• TASK DETAILS: The response must be made up of the lines in the entries below that contain "agent".

• Dataset entries:

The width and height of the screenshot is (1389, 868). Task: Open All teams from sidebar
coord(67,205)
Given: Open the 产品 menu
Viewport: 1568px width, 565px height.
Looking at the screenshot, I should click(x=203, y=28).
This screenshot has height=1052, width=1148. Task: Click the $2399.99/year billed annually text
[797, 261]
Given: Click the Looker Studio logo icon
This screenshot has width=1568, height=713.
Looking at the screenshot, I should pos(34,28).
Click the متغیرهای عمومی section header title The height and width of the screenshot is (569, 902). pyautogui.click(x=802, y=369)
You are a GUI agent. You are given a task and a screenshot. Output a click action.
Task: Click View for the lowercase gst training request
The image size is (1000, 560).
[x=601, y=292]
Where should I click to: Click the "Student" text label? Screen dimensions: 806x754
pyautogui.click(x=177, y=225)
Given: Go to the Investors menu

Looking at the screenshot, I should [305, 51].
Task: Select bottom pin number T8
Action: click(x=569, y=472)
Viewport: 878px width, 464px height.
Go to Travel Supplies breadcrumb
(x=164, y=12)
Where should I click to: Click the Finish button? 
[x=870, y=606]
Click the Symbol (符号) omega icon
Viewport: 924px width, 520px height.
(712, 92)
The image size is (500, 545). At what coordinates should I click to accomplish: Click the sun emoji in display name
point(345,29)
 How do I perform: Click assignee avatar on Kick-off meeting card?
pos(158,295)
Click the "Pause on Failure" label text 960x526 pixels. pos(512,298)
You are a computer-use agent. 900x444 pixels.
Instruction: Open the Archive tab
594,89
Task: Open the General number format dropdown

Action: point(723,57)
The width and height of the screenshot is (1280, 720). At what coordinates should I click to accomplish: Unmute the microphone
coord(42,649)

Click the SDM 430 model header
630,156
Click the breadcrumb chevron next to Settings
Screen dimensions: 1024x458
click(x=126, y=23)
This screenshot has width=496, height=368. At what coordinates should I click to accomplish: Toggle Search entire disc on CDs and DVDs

• RESPONSE:
You are a GUI agent. You are given a task and a screenshot. Output a click action.
You are a computer-use agent. 900x444 pixels.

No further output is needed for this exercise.